La loi n° 2005-882 du 2 août 2005 consacre la naissance de l’Entreprise de Travail à Temps Partagé.  Ce nouveau protagoniste vient dynamiser davantage le marché de l’emploi au sein duquel existent déjà plusieurs formules d’embauche, dont le contrat de travail temporaire. Qu’est-ce qui distingue une Entreprise de Travail à Temps Partagé d’une Entreprise de Travail Temporaire ? Ce billet passe en revue les spécificités de ces deux structures.

Les spécificités d’une Entreprise de Travail à Temps Partagé (ETTP)

Une ETTP est soit une personne physique, soit une personne morale. L’activité d’une ETTP consiste à fournir du personnel qualifié aux entreprises qui en ont besoin pour l’exécution d’une mission. Elle est également habilitée à exercer une activité de formation et de conseils en gestion des compétences. Cette prestation est toutefois réservée aux entreprises qui sollicitent du personnel auprès de l’ETTP .

Une entreprise recourt au service de l’ETTP lorsqu’elle se trouve dans l’incapacité d’embaucher en CDI ou en CDD. Cette incapacité à recruter provient soit d’un manque de moyens financiers, soit de la taille contraignante de la structure.
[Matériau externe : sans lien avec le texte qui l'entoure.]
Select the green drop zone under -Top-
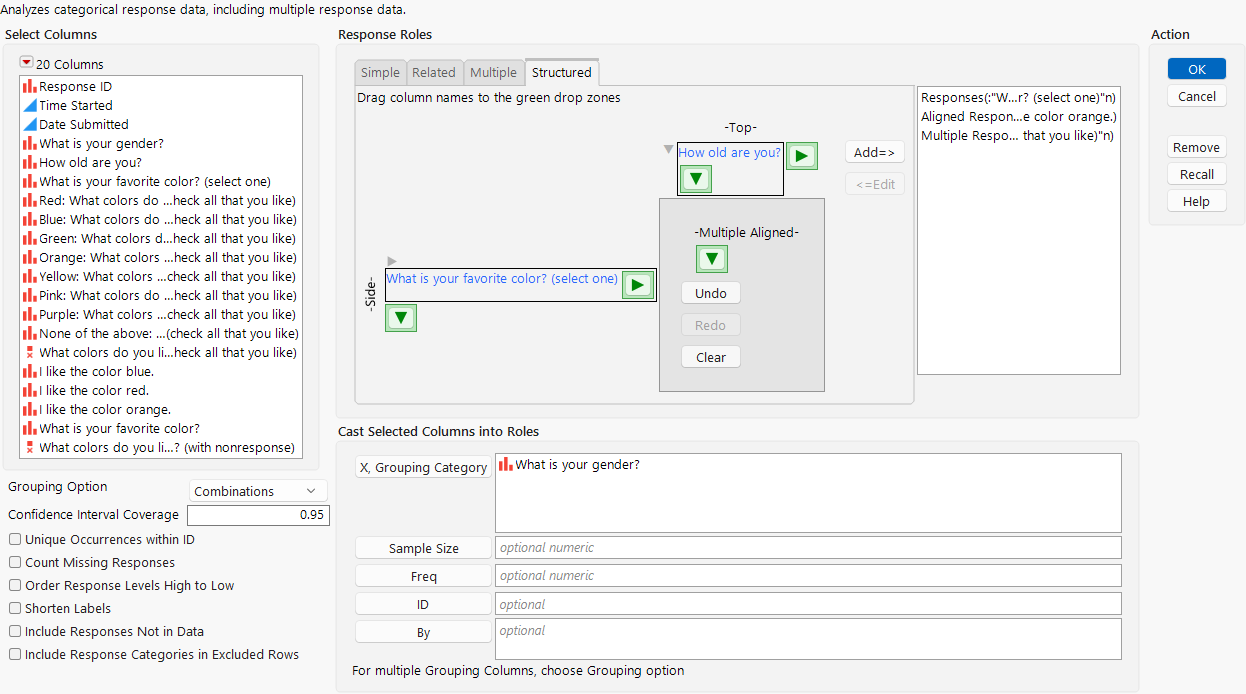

L’entreprise cliente (la loi la désigne par « entreprise utilisatrice ») a le choix entre un salarié à temps plein ou un salarié à temps partiel. Toutes les fois où elle fait appel à une ETTP , les deux parties signent un contrat de mise à disposition (également baptisé «contrat de mission ») : un contrat est établi pour chaque salarié qui sera envoyé en mission.

Ce contrat présente l’objectif et donne une durée approximative de la mission qu’effectuera le salarié à temps partagé. Il précise également la qualification professionnelle exigée pour réussir au poste à pourvoir. Il détaille les spécificités des postes auxquels seront affectés les salariés en temps partagé.

Enfin, il indique le montant global de la rémunération ainsi que la composition de cette dernière. Le salarié de l’ETTP doit percevoir un montant égal ou supérieur à celui qui est perçu par un salarié possédant le même niveau de qualification et exerçant les mêmes fonctions au sein de l’entreprise cliente.

L’entreprise de travail à temps partagé est soumise à l’obligation légale de constituer une garantie financière contre les problèmes de solvabilité d’une entreprise utilisatrice. De ce fait, l’ETTP peut payer la rémunération de ses salariés qui ont été employés par l’entreprise cliente défaillante. Grâce à cette garantie, l’ETTP est également en mesure de s’acquitter des cotisations obligatoires à verser tant aux organismes de sécurité sociale qu’aux institutions sociales.

Les singularités d’une Entreprise de Travail Temporaire

Une entreprise de travail temporaire est légalement autorisée à proposer des salariés travaillant à temps partagé.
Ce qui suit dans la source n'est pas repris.